As if sensing it, Logan glanced up.

Their eyes met instantly.

Noah’s heartbeat stumbled.

Then footsteps echoed from the hallway outside.

Several basketball players entered the gym laughing loudly.

Immediately spotting Logan beside Noah under the festival lights.

One of them smirked knowingly.

“Well, this explains why you skipped practice.”

The atmosphere shifted immediately.

Noah stepped backward too quickly.

Logan’s expression hardened almost invisibly.

And before Noah could figure out why disappointment suddenly flickered across Logan’s face, Logan grabbed his backpack and walked toward the exit without another word.

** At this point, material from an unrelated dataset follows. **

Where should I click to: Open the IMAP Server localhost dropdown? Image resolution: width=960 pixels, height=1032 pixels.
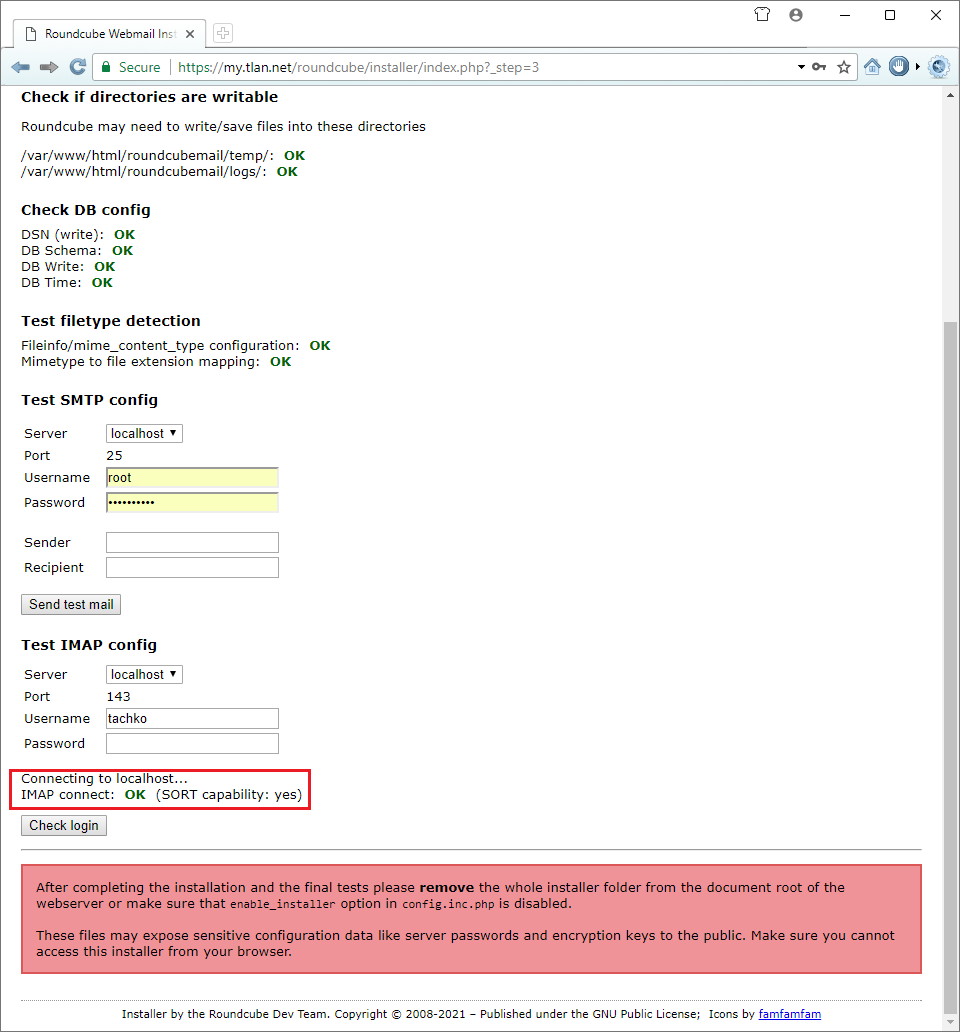[144, 674]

Leaving Noah standing alone beneath the glowing festival lights.

Wondering why watching him leave suddenly felt worse than the rumors ever did.

The autumn festival arrived beneath clear skies and sharp October wind.

By sunset, Crestwood High looked completely transformed.

Lanterns glowed along the pathways.

Strings of warm lights wrapped around trees near the football field.

And music drifted through the crowded campus from portable speakers.

Students filled every corner of the school.

Laughter echoed across the courtyard.

Camera flashes sparkled constantly.

And Noah had not relaxed for a single second all night.

“Table assignments are changing again.”

Madison groaned while rushing beside him through the gym entrance with another clipboard.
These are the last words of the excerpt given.